Je me demande donc si un consensus international existe quant à la qualification ou la quantification d'éléments poluant? Est-ce que, lors de vos innombrables recherches, vous seriez tombé sur une espèce de table déterminant ou quantifiant ce qui a un impact ou non sur l'environnement? Je n'ai malheureusement rien trouvé à ce sujet et vous serais bien gré de me rediriger si vous trouvez quelquechose.
Pour résumer, je crois que l'implantation du concept d'externalités environnementales dans les états financiers des entreprise serait l'aboutissement d'un réel consensus scientifique international bien appuyé, qui définirait exactement tous les éléments ayant un impact sur l'environnement. À partir du moment où l'on a une preuve d'un impact, on peut le quantifier, puis le transformer en bidous ($). Mais à mon sens, ce n'est pas demain la veille!

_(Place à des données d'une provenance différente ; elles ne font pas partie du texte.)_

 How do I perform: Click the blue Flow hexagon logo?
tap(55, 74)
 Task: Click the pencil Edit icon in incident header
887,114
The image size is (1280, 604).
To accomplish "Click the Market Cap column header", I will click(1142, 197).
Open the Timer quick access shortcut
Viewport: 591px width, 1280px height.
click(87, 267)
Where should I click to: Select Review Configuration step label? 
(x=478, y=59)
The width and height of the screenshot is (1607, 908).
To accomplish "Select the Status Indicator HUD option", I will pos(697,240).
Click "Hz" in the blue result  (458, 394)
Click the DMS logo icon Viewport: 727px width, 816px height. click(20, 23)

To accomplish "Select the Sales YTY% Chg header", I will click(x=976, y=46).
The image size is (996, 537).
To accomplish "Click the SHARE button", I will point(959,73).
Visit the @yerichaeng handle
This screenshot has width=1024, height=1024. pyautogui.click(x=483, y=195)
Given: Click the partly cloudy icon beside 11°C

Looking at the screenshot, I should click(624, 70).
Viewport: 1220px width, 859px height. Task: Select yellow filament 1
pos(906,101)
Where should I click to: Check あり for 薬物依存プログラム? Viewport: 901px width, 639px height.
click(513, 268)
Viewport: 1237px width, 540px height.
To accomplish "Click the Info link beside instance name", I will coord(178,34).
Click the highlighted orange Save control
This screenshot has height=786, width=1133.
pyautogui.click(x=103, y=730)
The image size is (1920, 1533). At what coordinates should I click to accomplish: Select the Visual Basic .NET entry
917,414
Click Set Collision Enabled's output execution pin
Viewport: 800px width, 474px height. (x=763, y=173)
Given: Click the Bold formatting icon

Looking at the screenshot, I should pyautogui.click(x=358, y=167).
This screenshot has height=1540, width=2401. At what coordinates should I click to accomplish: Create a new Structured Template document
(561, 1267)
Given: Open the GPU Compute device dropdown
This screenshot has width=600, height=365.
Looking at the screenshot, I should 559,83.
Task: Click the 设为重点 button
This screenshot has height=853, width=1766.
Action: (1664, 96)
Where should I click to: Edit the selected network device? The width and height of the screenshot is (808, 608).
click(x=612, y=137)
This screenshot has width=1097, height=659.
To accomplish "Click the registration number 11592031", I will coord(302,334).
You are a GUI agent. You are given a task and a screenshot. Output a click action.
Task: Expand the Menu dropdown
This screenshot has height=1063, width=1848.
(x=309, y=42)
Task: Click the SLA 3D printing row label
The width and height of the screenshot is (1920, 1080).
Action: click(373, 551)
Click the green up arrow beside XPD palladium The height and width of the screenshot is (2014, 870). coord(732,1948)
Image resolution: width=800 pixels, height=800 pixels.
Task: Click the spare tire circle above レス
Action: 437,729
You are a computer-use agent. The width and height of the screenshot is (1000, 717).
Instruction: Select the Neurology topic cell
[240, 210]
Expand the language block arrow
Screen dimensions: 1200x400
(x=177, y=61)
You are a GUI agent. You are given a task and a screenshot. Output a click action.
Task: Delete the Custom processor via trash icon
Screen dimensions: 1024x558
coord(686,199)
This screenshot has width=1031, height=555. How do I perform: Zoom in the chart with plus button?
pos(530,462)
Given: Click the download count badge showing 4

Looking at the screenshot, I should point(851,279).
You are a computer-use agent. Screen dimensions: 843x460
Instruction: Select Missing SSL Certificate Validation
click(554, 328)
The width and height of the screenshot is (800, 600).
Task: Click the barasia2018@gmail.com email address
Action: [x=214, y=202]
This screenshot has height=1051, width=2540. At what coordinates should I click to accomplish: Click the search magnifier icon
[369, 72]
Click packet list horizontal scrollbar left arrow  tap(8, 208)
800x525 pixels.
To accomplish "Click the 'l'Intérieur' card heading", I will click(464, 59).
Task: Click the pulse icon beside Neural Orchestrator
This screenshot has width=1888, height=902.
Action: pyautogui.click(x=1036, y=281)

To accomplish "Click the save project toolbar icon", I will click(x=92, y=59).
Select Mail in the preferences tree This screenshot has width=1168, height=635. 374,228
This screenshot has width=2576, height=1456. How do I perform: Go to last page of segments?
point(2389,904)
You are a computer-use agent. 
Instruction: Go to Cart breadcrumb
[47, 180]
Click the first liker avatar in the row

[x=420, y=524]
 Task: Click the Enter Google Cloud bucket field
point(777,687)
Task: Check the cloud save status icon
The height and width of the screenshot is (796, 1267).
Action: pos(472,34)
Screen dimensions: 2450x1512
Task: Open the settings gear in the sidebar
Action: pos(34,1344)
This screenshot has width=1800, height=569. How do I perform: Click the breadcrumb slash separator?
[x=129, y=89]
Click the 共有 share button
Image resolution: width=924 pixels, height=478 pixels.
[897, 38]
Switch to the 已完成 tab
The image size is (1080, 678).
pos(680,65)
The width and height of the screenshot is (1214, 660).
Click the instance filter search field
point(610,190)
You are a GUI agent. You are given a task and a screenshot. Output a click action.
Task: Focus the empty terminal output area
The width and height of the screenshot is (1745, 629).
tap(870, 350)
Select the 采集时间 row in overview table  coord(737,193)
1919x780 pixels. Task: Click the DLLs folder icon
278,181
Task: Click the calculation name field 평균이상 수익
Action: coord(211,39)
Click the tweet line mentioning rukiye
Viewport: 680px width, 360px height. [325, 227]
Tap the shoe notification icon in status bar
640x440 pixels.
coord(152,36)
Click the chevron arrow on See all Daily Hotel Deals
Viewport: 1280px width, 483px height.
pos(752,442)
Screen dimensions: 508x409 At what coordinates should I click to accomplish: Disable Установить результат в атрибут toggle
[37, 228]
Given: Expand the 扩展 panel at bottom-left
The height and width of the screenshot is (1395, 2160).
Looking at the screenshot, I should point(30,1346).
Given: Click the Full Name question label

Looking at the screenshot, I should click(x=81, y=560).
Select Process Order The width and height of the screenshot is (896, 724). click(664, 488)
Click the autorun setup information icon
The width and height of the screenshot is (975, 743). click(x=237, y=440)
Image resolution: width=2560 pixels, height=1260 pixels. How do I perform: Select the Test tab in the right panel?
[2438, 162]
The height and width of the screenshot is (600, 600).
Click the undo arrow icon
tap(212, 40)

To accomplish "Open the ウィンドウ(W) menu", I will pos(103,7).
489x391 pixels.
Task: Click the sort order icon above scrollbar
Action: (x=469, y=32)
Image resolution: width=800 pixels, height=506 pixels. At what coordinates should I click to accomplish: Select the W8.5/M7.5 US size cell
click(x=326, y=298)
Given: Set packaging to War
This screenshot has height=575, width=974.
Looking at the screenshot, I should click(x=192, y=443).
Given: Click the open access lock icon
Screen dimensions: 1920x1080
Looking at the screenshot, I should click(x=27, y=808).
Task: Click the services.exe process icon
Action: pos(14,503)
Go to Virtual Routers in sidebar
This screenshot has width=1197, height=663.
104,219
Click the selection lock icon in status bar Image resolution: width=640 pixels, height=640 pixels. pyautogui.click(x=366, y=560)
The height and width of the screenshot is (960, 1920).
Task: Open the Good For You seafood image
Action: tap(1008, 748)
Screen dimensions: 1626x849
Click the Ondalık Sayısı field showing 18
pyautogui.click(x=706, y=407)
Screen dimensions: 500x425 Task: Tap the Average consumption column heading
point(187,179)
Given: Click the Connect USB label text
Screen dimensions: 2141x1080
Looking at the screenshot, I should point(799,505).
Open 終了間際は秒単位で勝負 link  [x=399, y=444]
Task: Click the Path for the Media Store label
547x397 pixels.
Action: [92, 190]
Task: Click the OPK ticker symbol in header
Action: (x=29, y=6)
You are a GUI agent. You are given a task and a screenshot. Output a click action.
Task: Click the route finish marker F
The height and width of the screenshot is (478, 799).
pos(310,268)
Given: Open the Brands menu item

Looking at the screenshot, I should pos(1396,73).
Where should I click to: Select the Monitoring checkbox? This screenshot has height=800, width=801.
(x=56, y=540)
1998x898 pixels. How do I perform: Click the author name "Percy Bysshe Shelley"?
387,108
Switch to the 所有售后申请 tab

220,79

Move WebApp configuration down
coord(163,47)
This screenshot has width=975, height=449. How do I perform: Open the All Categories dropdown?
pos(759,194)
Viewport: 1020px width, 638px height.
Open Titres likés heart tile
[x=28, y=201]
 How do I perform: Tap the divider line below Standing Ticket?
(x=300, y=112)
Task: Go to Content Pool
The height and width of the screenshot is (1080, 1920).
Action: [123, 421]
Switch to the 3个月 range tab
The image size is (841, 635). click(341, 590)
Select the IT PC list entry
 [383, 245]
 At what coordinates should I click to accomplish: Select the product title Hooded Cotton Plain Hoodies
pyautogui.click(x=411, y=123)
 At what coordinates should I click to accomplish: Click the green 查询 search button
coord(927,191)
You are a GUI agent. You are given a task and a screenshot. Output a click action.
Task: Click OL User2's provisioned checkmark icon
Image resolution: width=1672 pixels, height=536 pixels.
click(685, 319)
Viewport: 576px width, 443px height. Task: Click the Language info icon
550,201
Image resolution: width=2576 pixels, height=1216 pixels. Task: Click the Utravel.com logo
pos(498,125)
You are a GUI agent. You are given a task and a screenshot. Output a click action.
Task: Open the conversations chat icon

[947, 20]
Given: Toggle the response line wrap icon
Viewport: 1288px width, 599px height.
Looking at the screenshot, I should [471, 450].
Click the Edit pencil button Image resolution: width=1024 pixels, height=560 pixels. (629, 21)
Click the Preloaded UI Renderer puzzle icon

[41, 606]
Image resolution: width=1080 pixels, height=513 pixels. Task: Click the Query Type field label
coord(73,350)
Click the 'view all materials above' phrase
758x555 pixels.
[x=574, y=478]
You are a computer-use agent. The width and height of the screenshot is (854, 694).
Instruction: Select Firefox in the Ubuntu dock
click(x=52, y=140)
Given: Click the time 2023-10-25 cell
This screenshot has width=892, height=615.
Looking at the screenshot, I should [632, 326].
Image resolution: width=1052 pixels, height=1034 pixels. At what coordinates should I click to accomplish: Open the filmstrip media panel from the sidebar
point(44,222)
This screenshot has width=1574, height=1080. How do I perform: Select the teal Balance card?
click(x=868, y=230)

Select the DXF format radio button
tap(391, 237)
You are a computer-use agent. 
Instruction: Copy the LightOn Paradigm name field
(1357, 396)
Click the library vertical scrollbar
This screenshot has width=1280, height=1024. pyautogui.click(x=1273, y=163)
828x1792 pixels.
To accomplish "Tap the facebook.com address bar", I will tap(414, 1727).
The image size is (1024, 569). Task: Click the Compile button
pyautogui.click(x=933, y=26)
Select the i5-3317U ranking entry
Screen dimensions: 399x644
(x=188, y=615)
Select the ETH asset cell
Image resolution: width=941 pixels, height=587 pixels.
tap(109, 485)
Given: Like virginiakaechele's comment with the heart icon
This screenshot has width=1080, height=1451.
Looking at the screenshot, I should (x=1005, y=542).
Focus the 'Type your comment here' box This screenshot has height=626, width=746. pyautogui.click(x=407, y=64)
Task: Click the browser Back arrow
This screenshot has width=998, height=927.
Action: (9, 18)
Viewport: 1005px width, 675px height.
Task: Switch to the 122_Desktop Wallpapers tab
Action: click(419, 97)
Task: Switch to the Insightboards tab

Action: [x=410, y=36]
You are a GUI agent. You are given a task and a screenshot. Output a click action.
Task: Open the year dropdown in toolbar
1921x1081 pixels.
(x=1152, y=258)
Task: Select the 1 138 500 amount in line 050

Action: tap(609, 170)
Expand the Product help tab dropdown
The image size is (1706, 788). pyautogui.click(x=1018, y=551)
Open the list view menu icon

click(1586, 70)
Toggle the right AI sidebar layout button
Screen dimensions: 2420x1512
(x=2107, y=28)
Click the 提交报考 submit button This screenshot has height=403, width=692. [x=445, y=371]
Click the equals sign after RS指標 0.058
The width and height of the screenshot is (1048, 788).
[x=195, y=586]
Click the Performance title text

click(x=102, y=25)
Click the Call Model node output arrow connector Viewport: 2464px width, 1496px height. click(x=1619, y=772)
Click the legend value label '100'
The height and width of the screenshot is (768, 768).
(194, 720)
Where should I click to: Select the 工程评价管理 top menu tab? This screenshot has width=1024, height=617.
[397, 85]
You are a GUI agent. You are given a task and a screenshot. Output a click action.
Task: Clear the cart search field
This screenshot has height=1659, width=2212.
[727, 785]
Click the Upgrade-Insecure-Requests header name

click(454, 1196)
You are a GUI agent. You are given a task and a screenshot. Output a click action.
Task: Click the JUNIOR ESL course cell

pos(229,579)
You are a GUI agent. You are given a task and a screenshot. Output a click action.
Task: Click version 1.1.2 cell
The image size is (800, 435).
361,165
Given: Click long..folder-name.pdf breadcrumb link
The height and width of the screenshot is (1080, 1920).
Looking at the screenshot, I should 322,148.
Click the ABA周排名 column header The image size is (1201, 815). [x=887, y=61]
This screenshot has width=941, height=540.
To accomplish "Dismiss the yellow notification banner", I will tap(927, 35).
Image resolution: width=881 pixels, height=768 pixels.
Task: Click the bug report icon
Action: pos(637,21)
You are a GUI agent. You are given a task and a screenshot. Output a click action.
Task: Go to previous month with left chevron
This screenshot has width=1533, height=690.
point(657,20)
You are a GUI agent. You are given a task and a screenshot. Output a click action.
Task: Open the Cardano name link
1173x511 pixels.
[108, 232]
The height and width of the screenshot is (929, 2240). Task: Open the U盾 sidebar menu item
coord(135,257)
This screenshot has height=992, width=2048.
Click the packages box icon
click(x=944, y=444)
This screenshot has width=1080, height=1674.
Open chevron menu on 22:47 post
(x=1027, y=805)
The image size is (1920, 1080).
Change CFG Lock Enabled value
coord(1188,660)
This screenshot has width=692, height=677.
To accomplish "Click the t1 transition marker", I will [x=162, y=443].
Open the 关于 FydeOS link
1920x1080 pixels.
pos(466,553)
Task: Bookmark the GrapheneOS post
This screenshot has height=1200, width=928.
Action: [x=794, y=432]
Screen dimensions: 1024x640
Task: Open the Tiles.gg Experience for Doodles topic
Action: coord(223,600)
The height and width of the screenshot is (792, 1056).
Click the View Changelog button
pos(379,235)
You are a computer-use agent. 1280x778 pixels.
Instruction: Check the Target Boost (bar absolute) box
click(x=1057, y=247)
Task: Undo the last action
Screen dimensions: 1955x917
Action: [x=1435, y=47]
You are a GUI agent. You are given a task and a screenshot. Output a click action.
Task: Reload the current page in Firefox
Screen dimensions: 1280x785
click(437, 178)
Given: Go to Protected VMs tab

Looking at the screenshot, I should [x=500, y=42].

J'aimerais beaucoup avoir votre avis sur la question.
Merci de me publier,
Alexandre
Bonne remarque que tu nous postes là ! En effet, les scientifiques ne sont pas tous d'accord quant à savoir si l'activité humaine est vraiment le coupable n°1 du réchauffement climatique. Je ne sais pas moi-même. Mais tu parles d'un problème de pollution en particulier.
RépondreSupprimerNe viens pas me dire qu'une entreprise chimique rejetant ses produits dans un fleuve nous convaincrait en disant que, si tous les poissons sont morts contaminés, ce n'est sans doute pas de sa faute. C'est de sa faute et on peut le chiffrer : quelle perte pour les pécheurs, au niveau des touristes...? On peut même remonter la chaine alimentaire s'il le faut.
Alors oui bien sûr y imputer des coûts serait approximatif, mais l'entreprise, de cette façon, intègre l'environnement au sein de ses "murs". C'est loin d'être précis je te l'accorde. C'est déjà un début, il faut poursuivre.
Dans un monde parfait, on ne se poserait pas la question de savoir combien coûte de polluer mais comment ne plus du tout polluer, ou du moins ne plus "bousiller" notre éco-système.
Permettez-nous d’ajouter qu’un problème important, le concept d’internaliser les externalités semble être le fait que toutes les parties prenantes souhaitent que des actions soient prises, mais que personne ne veut vraiment se mouiller. Juste pour reprendre vos exemples; les consommateurs veulent des produits écolos… sans avoir à payer pour. Ou encore on veut faire paraître aux états financiers les droits d’émissions, mais on cède sous les pressions des entreprises. Ou le gouvernement souhaiterait mettre des règles en places, sans qu’elles soient trop sévères et fassent fuir les investissements intéressants. Cela nous semble être un obstacle majeur qui explique le quasi statu quo que connaît présentement la gestion écolo.